Corée du Sud : les étudiants en médecine reprennent les cours et réclament une réforme en profondeur de l’éducation médicale
Corée du Sud : les étudiants en médecine reprennent les cours et réclament une réforme en profondeur de l’éducation médicale

Après plus d’un an de mobilisation contre une réforme gouvernementale controversée, les étudiants en médecine sud-coréens ont annoncé samedi leur retour en cours, tout en appelant à une refonte du système éducatif et à la normalisation des cursus universitaires. Leur mouvement, qui avait entraîné des milliers de désistements en masse à travers le pays, visait à protester contre le projet du gouvernement d’augmenter le nombre d’admissions dans les facultés de médecine.
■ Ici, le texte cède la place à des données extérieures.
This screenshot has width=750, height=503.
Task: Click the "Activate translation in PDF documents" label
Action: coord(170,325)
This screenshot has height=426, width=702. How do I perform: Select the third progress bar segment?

Cette décision marque un tournant dans un conflit qui avait provoqué de fortes tensions entre le corps médical et l’exécutif, au moment même où le pays faisait face à des défis majeurs en matière de santé publique. Les étudiants, tout en reprenant leur formation, soulignent que leur retour ne signifie pas un abandon de leurs revendications. Ils demandent désormais des réformes structurelles dans les conditions de formation et dans la gouvernance universitaire du secteur médical.
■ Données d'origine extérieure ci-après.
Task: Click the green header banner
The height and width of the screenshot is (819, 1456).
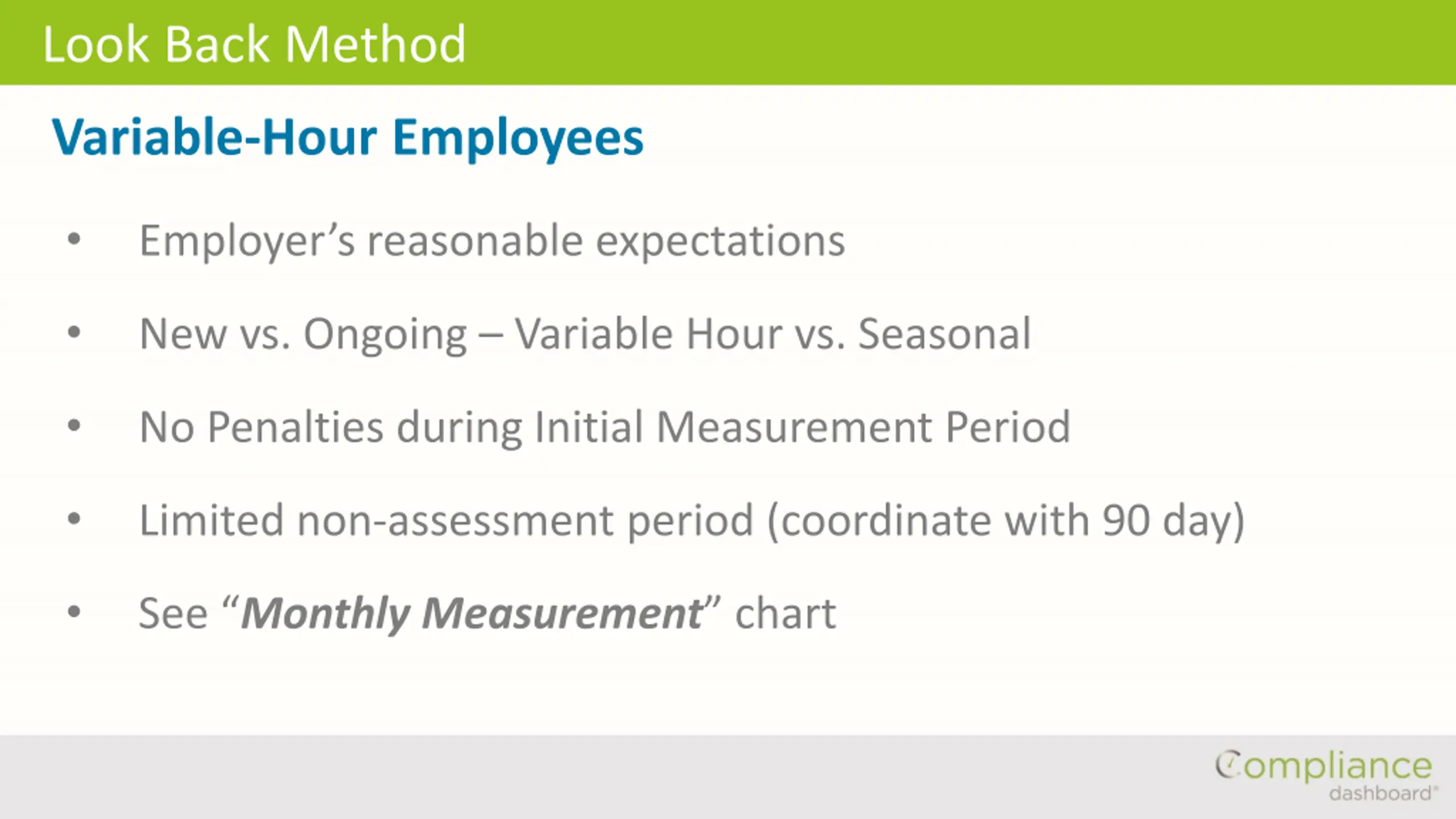Action: 728,43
Dans un communiqué, l’Association médicale coréenne (KMA), principale organisation de médecins du pays, a exhorté le gouvernement à agir rapidement pour rétablir le calendrier académique perturbé et répondre aux doléances des futurs praticiens. Elle a également plaidé pour une amélioration des conditions d’enseignement clinique et des infrastructures universitaires, jugées inadéquates pour accueillir un afflux massif d’étudiants.

Le projet gouvernemental, présenté comme une réponse à la pénurie de médecins en zones rurales et dans certaines spécialités, avait été dénoncé par les professionnels de santé comme une mesure précipitée, risquant d’affaiblir la qualité de la formation. Les autorités avaient tenté d’apaiser les tensions en promettant des investissements dans le secteur, mais sans réussir à convaincre pleinement la communauté médicale.

Cette impasse a généré un blocage inédit dans l’enseignement supérieur médical, provoquant la suspension ou l’interruption de nombreux programmes de stages et de cours pratiques. Le retour des étudiants sur les bancs de la faculté pourrait désormais permettre une reprise progressive de l’activité universitaire, à condition que des compromis soient trouvés rapidement.

Alors que le gouvernement cherche à désamorcer le conflit, certains observateurs appellent à une médiation plus structurée entre les institutions éducatives, les syndicats médicaux et les autorités politiques, afin d’élaborer une politique de santé équilibrée, prenant en compte à la fois les besoins de la population et les exigences de qualité de la formation médicale.